Ma soffiare troppo sul fuoco può essere pericoloso. Il principale timore di Israele riguardo la vicenda dell’amichevole annullata pare essere l’effetto domino che potrebbe dar luogo a ulteriori boicottaggi dello Stato ebraico.
Cosa succederebbe se i Mondiali si giocassero in Israele? Realisticamente, nessuna rappresentativa calcistica nazionale boicotterebbe un tale evento sportivo.

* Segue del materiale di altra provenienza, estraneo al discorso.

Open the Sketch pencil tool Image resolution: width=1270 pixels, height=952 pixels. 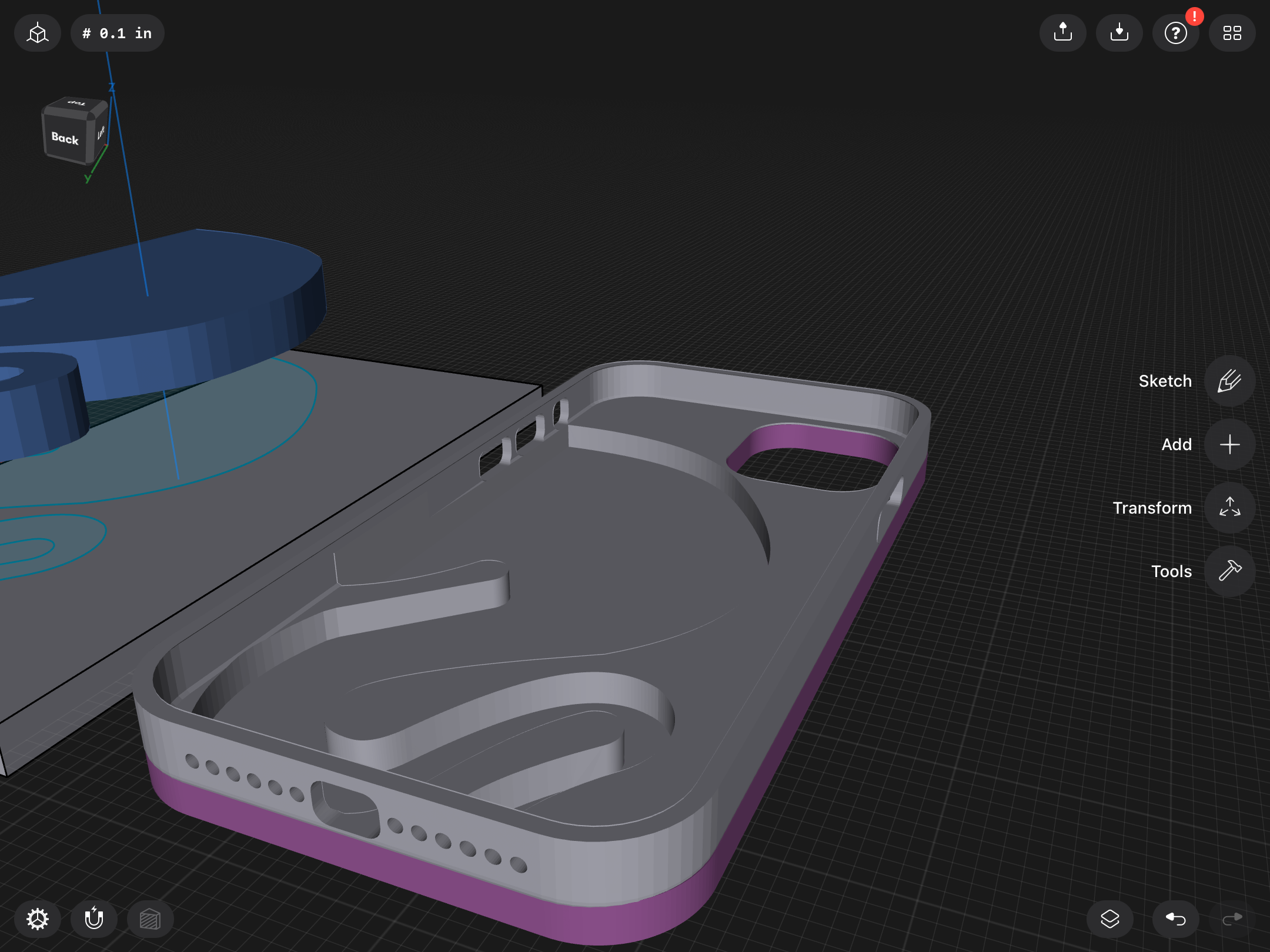[1229, 381]
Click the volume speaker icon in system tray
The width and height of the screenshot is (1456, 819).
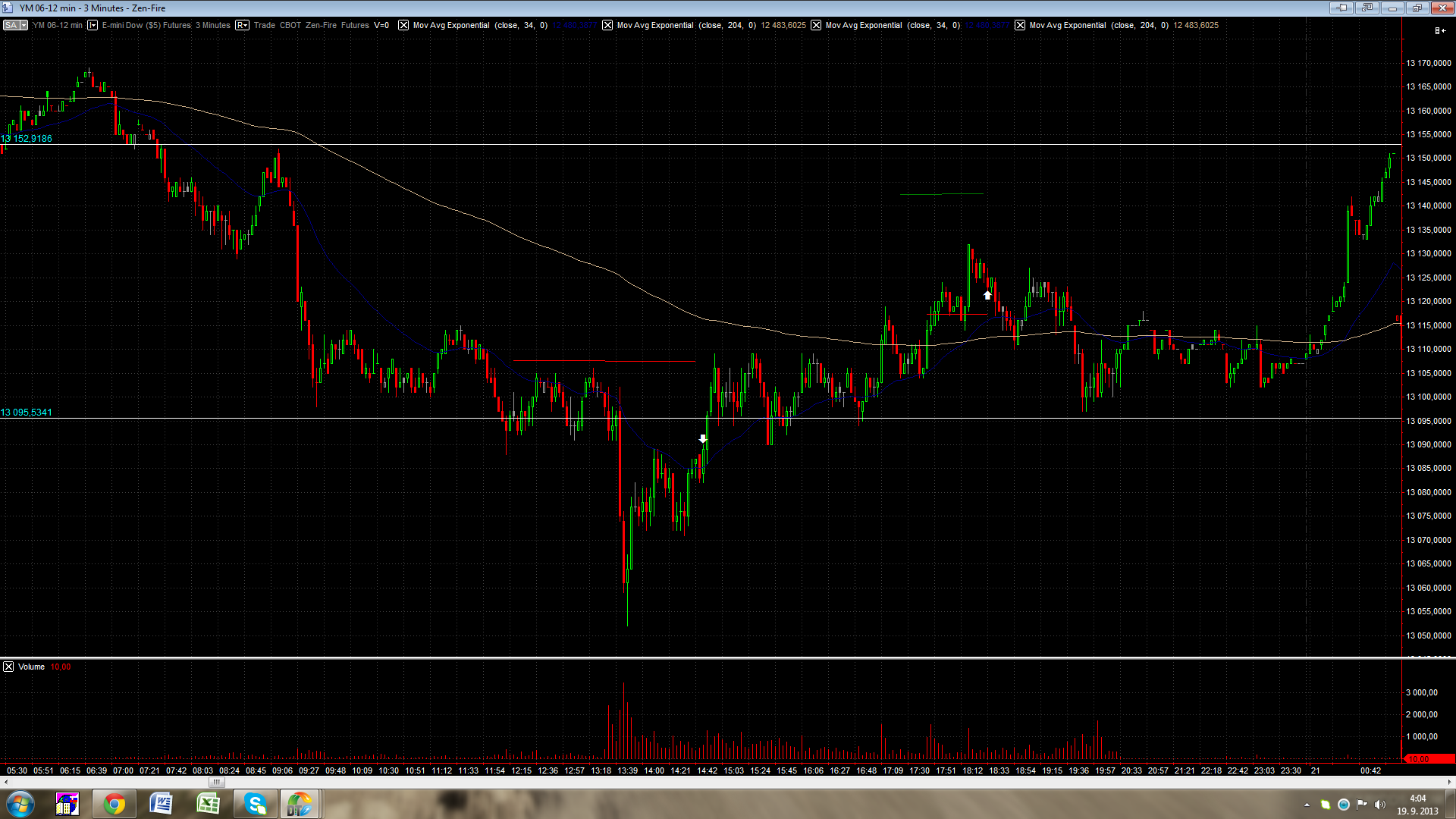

Neppure l'Argentina, che già ha fatto notizia annullando una semplice amichevole in terra israeliana.
Il che dovrebbe far riflettere su quello che è quasi sempre nello sport il rapporto ineguale fra interessi economici e valori umani.
La FIFA si è resa protagonista di tante campagne di sensibilizzazione (sull'antirazzismo o il cambiamento climatico) ed è stata coinvolta in misura persino maggiore in scandali di corruzione dalla portata enorme. Pare insomma che le azioni virtuose vengano fatte solo quando c'è poco da perdere: l'Argentina non può permettersi di saltare un Mondiale, un'amichevole sì. Lo stesso vale per molti famosi musicisti che non finiscono certo sul lastrico se non fanno un concerto a Gerusalemme o Tel Aviv.
Trovo ridicole le argomentazioni di chi vede nel boicottaggio a Israele uno strumento utile solo a incrementare odio e anti-semitismo. Il bersaglio non è l'etnia ebraica ma la politica israeliana, disumana e criminale nei confronti del popolo palestinese. Ma come recentemente il Giro d'Italia ha dimostrato, riporre troppe speranze di cambiamento nello sport, è quantomeno illusorio.